(What needs to be done)
Copy all entries verbatim and keep any pictures out of the copy.
*** Opening of Excerpted data ***
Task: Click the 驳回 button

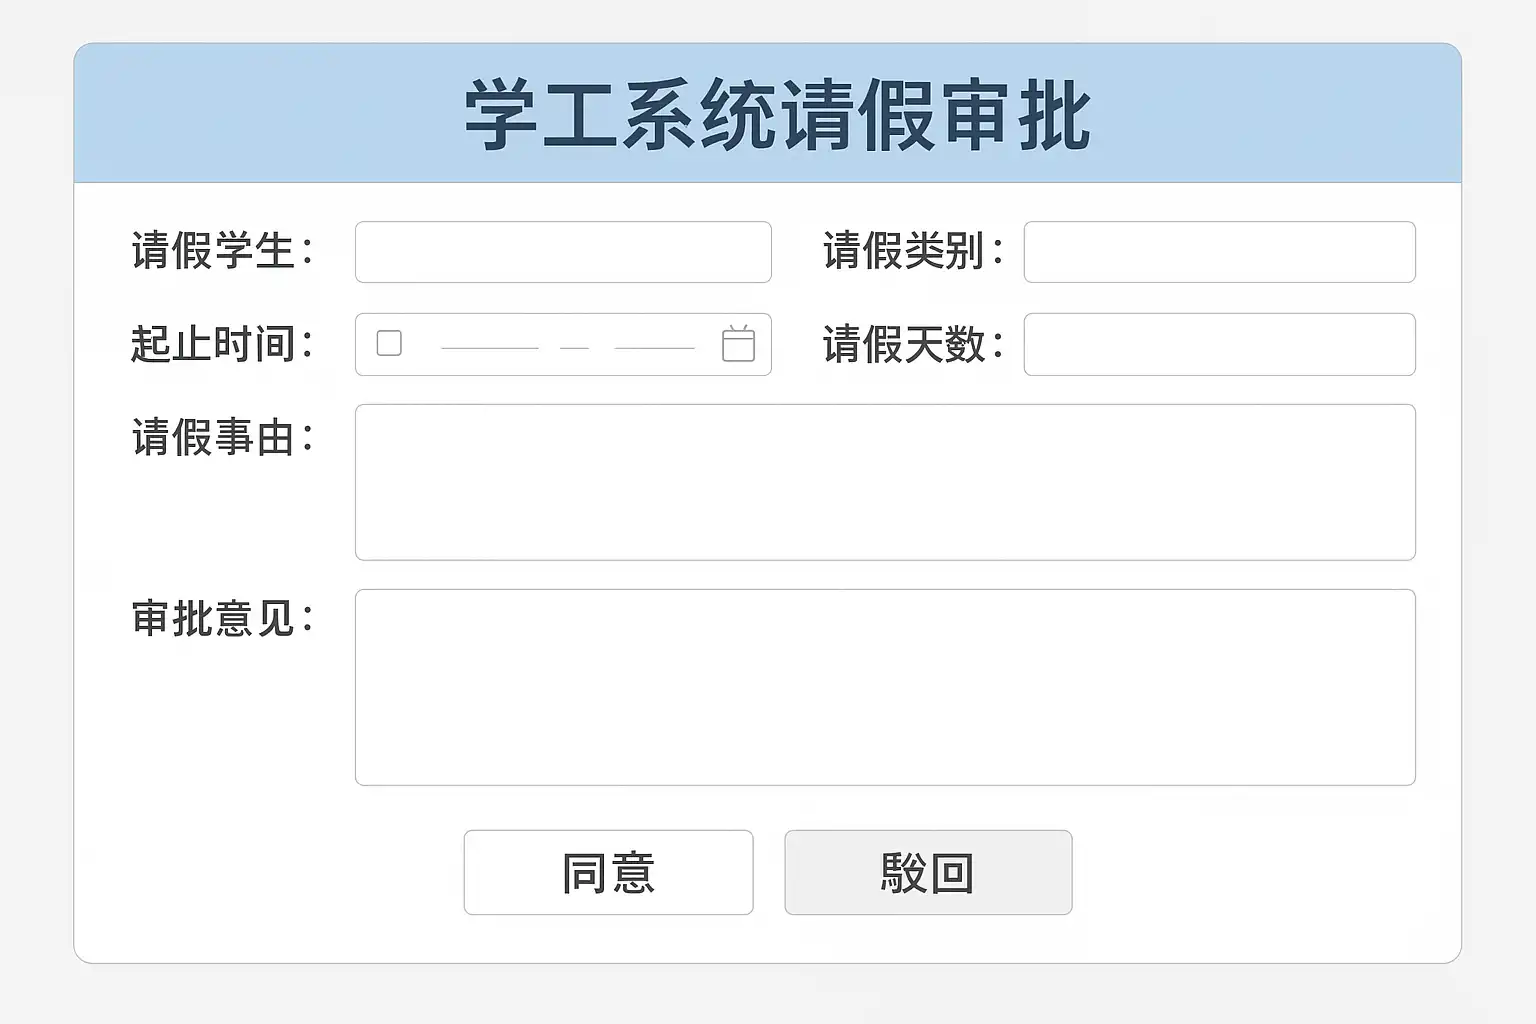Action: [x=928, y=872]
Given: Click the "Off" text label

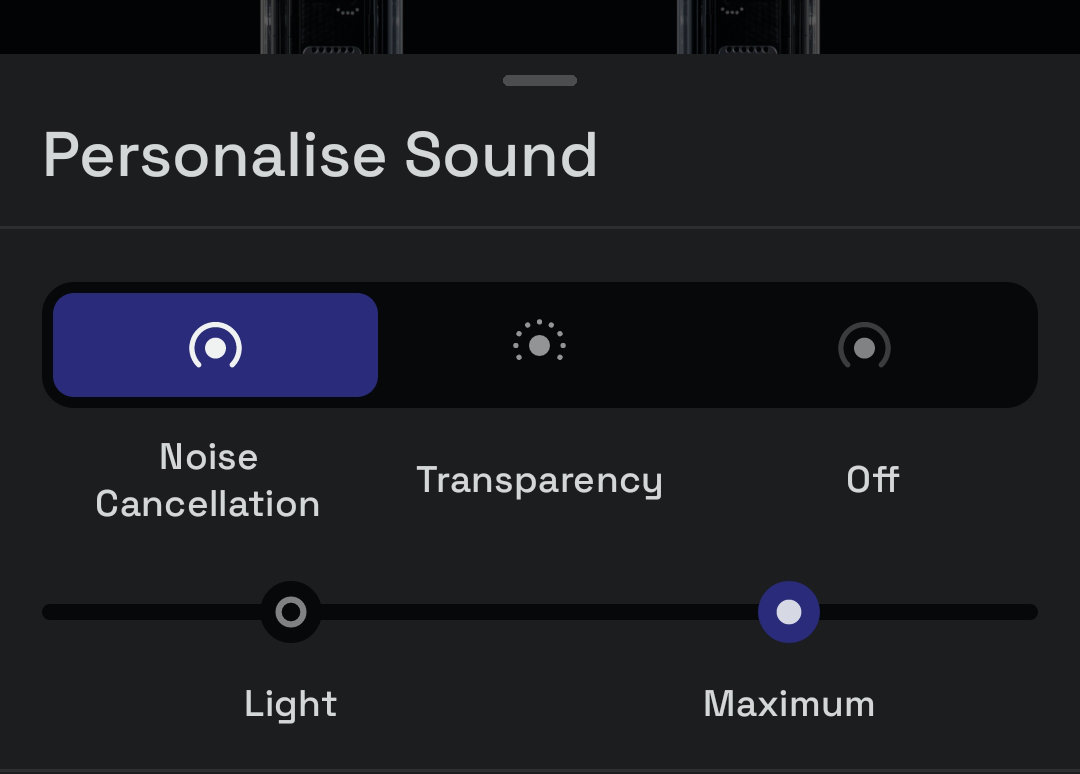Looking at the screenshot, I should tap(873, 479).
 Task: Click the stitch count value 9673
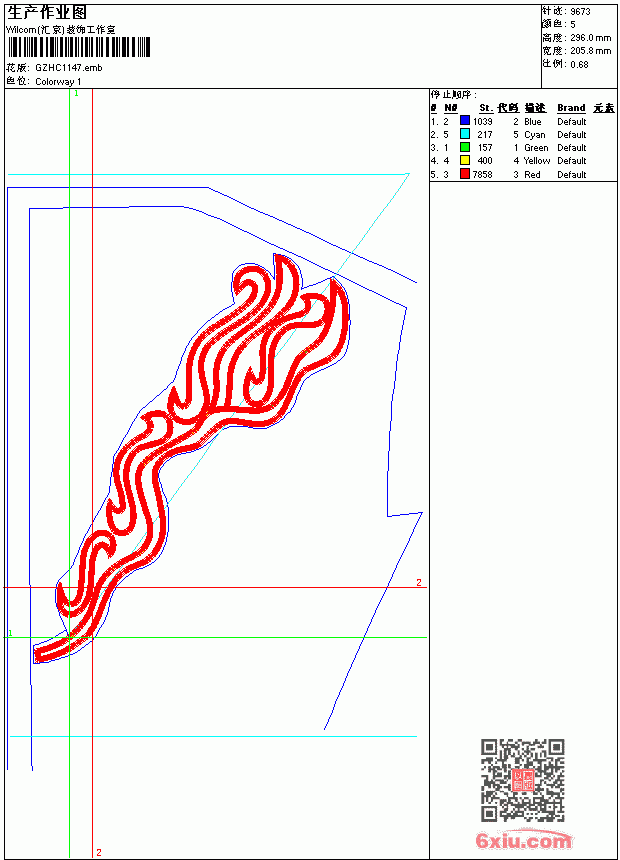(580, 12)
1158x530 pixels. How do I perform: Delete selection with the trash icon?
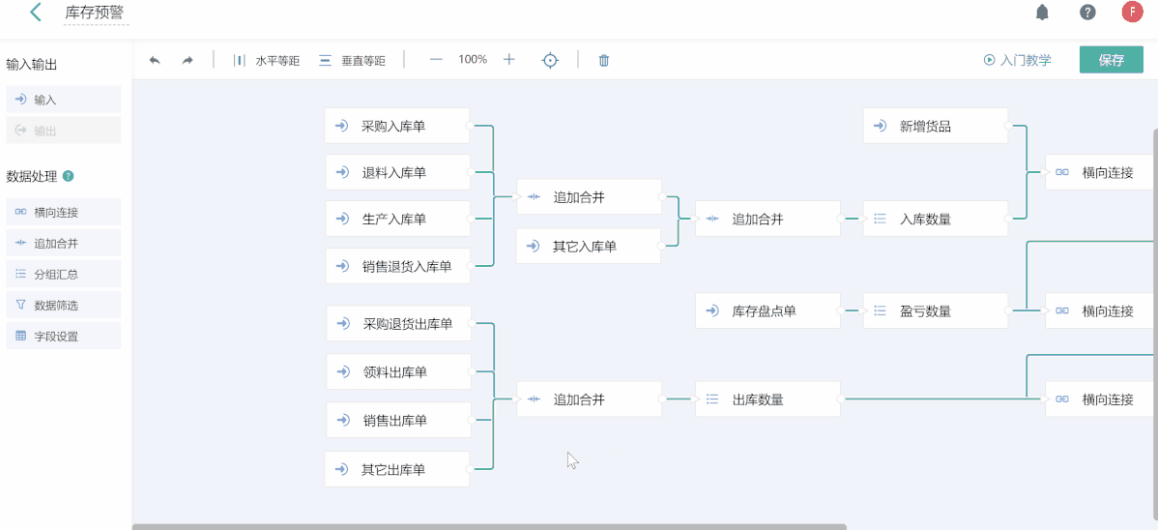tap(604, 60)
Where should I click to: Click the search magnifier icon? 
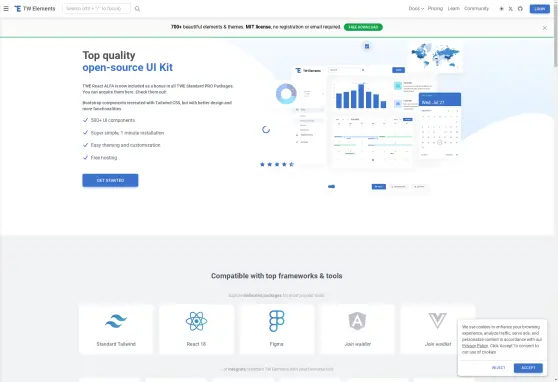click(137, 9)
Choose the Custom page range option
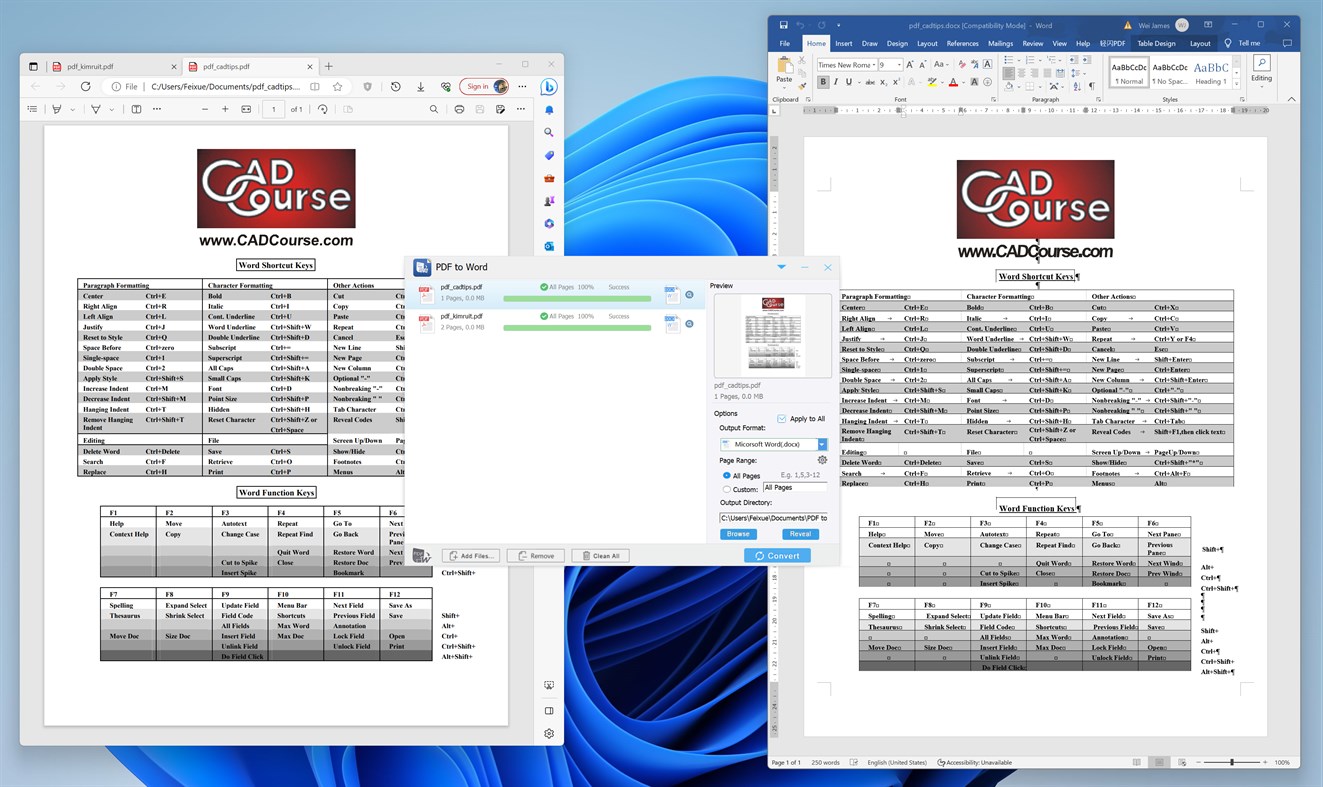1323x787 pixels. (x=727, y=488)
*** Close of Excerpted data ***
(Expected answer)
Task: Click the 驳回 button

Action: [x=928, y=872]
Given: Click the "Off" text label

Looking at the screenshot, I should tap(873, 479).
 Task: Click the stitch count value 9673
(580, 12)
1158x530 pixels. How do I perform: Delete selection with the trash icon?
tap(604, 60)
Where should I click to: Click the search magnifier icon? 
click(137, 9)
Choose the Custom page range option
1323x787 pixels. (x=727, y=488)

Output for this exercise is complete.